**Work required:**
According to the article on the Arafat poisoning report, how many pages long was the Swiss team's report?

**Excerpt:**
Will Yasser Arafat poisoning report derail Middle East peace talks?
A Swiss report saying it's possible the former PLO chairman died from polonium poisoning comes out just as US Secretary of State Kerry is trying to salvage negotiations.
Adel Hana/AP
The timing couldn't be worse.
After nine years of suspicion and rival investigations intended to resolve whether Yasser Arafat, the iconic former leader of the Palestinian cause, was poisoned by radioactive polonium, a Swiss report say it's possible.
This is a day after US Secretary of State John Kerry arrived in Israel on a visit that, as The Christian Science Monitor wrote, “is widely acknowledged to be about preventing Israeli-Palestinian negotiations from seizing up entirely.”
It is unclear whether the Swiss report, first reported in Al Jazeera Wednesday, will definitively resolve the mystery surrounding Mr. Arafat's death in 2004; investigators report that their findings “moderately support the proposition” that Arafat was poisoned by polonium. But many Palestinians have claimed for years that his death was murder perpetrated by Israel, and the impact of relations between the two might be what is most at stake this week.
The explosive conclusions of Swiss scientists, who conducted tests on samples taken from Arafat's exhumed corpse last November, will reignite accusations against Israel and deepen the widespread conviction among Palestinians that a man they saw as a revolutionary hero was murdered. They are likely to worsen the already corrosive atmosphere of the faltering peace negotiations and fuel popular demands that the Palestinian leadership walk out.
The Irish Times adds today:
Yesterday’s findings could be politically embarrassing with Israeli and Palestinian negotiators engaged in US-sponsored peace talks aimed at clinching a peace deal next year.
The details of Arafat's death will become a bigger story in the days ahead, especially after Swiss scientists give a press conference this afternoon, local time, on their findings, reports Reuters.
Professors Patrice Mangin, director of Lausanne University Hospital's forensics center, and Francois Bochud, director of its Institute of Radiation Physics, will "answer questions related to their report handed over on Tuesday to representatives of Madame Suha Arafat and the Palestinian Authority," according to a statement.
Many people have already drawn their own conclusions. "We are revealing a real crime, a political assassination," Arafat's widow, Suha, told Reuters in Paris after receiving the report.
Wasel Abu Yousef, member of the executive committee of the Palestine Liberation Organization, said in a statement: "President Arafat passed away as a victim of an organized terrorist assassination perpetrated by a state, that is Israel, which was looking to get rid of him.”
From the Israeli side, Foreign Ministry spokesman Yigal Palmor said: "This is more soap opera than science, it is the latest episode in the soap in which Suha opposes Arafat's successors."
The issue exploded Wednesday, after the publication of a report in Al Jazeera that included, the paper said, the Swiss team's 108-page report, based on tests after Arafat's exhumation last year. Swiss, Russian, and French investigators have been testing Arafat's remains to put to rest questions about how he died.
As The New York Times notes, the teams have not yet come up with a unifying answer, with a Russian expert saying last month his team found no traces of polonium (and officials later denying any statement was made), and the French yet to release findings.
Even if it's conclusively confirmed that Arafat was poisoned many other questions remain, The New York Times notes:
Ghassan al-Shaka’a, a member of the Palestine Liberation Organization’s Executive Committee from Nablus, in the West Bank, said that it was now confirmed that Mr. Arafat was poisoned but that “we need to know who planned, who instigated, who implemented” the alleged killing. He said the Palestinian Authority had decided to postpone revealing the test results for a few months for “political reasons.”
Answers are not likely any time soon, at least by the mainstream media dealing with the “gray areas” surrounding Arafat's life and death, argue Matthew Kalman and Matt Rees, coauthors of "The Murder of Yasser Arafat," in an opinion piece in Haaretz last month.
“Unless someone comes right out and admits responsibility for killing Arafat, or until a respected authority proves beyond doubt that no one killed him,” the two wrote, “readers of traditional journalism will remain in the dark.”

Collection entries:
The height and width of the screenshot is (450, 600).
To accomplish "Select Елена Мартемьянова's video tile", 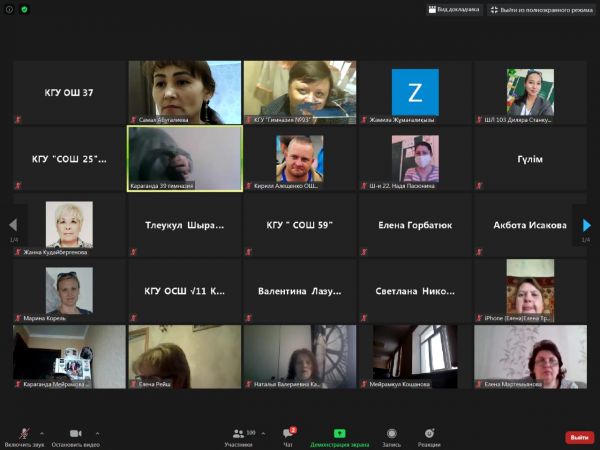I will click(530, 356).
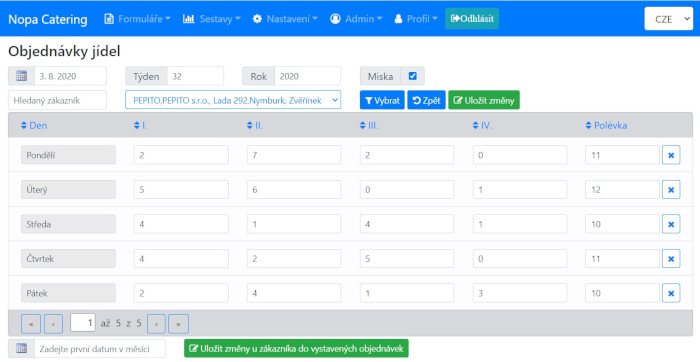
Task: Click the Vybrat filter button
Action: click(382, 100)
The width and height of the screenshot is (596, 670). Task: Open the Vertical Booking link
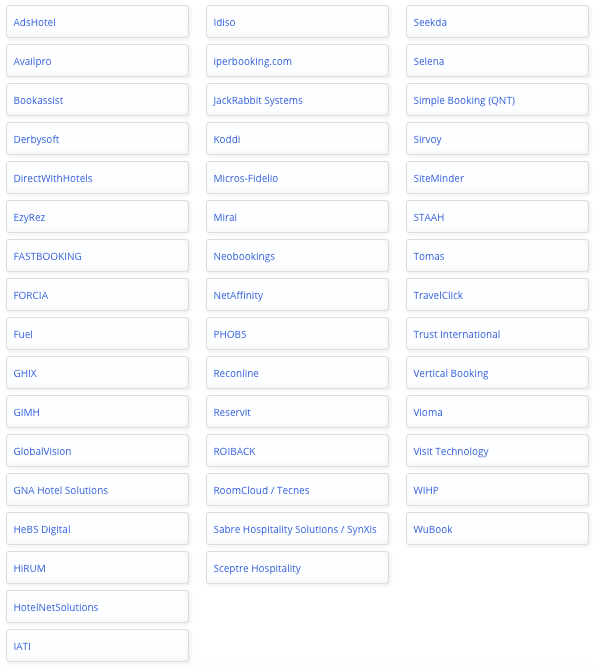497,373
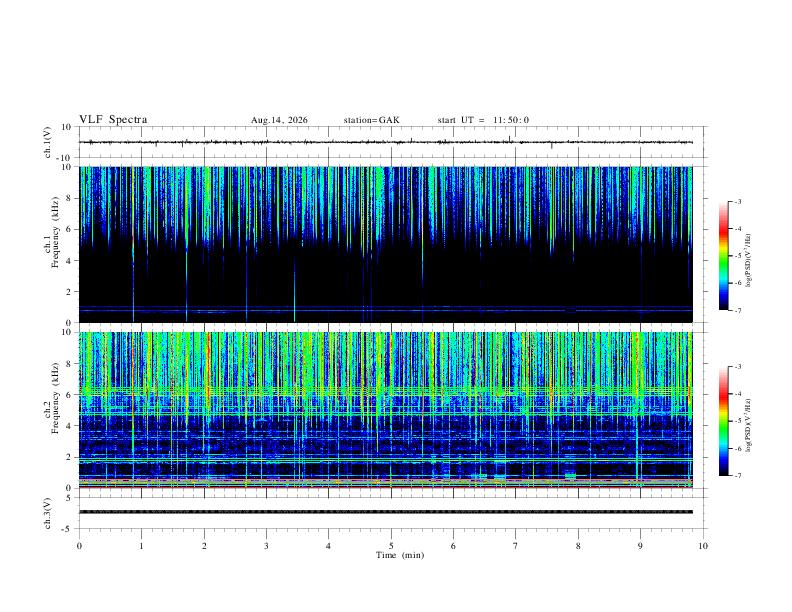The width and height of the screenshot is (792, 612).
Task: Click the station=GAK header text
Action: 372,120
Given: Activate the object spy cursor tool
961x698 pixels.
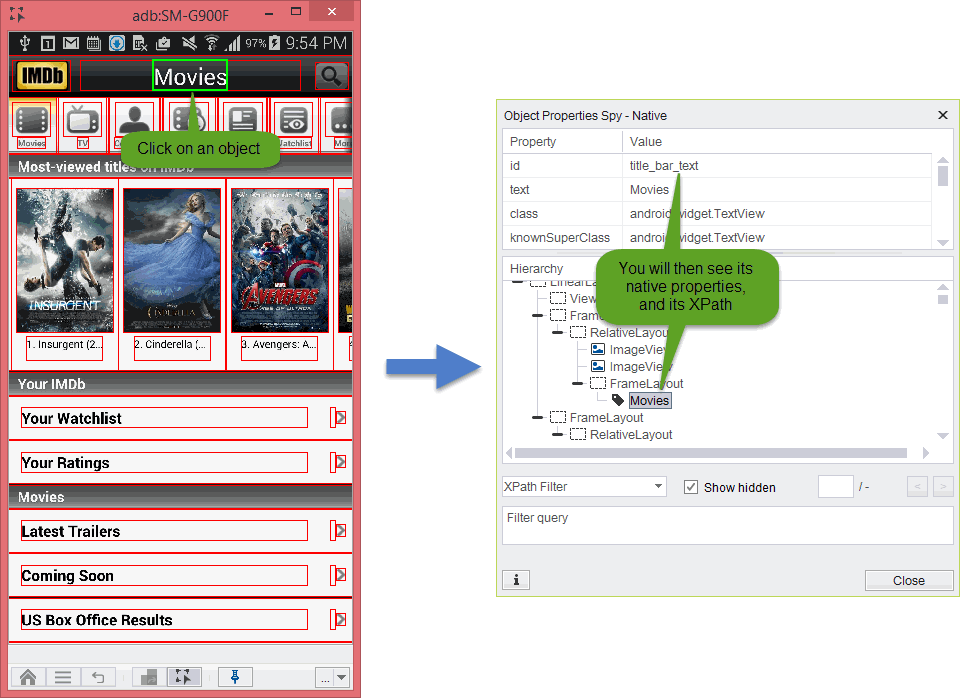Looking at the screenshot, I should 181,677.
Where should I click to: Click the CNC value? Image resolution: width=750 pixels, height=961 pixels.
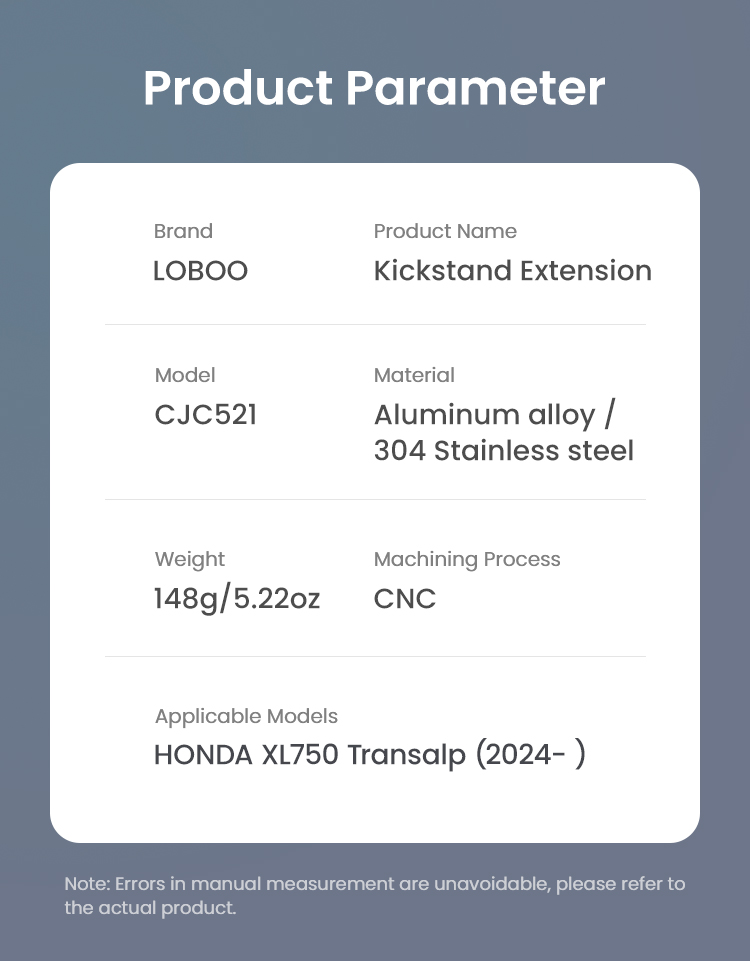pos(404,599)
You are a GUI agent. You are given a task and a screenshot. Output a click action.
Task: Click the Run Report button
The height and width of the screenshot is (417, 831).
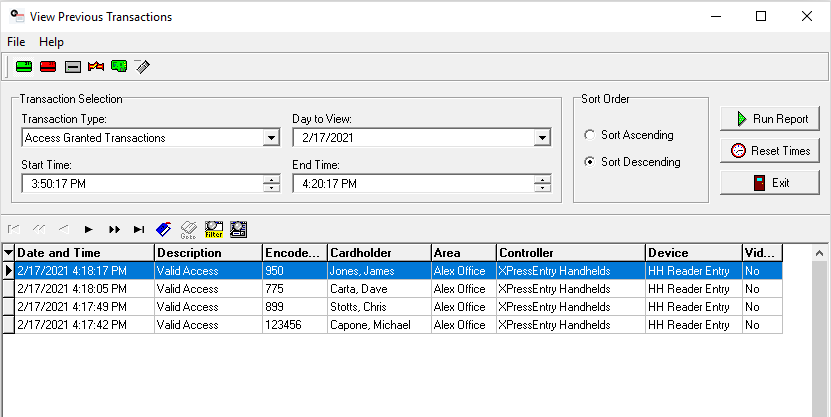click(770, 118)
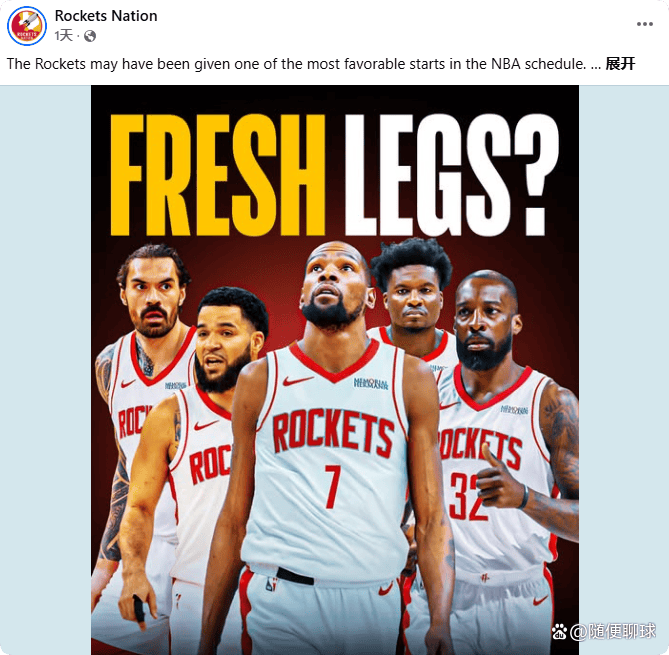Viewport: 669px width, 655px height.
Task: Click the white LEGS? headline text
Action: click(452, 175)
* * *
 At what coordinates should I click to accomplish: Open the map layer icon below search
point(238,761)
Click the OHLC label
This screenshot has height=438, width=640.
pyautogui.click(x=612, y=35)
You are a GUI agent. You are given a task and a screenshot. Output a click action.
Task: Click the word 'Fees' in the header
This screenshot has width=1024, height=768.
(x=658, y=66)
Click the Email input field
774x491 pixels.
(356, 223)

**Answer below:**
108 pages.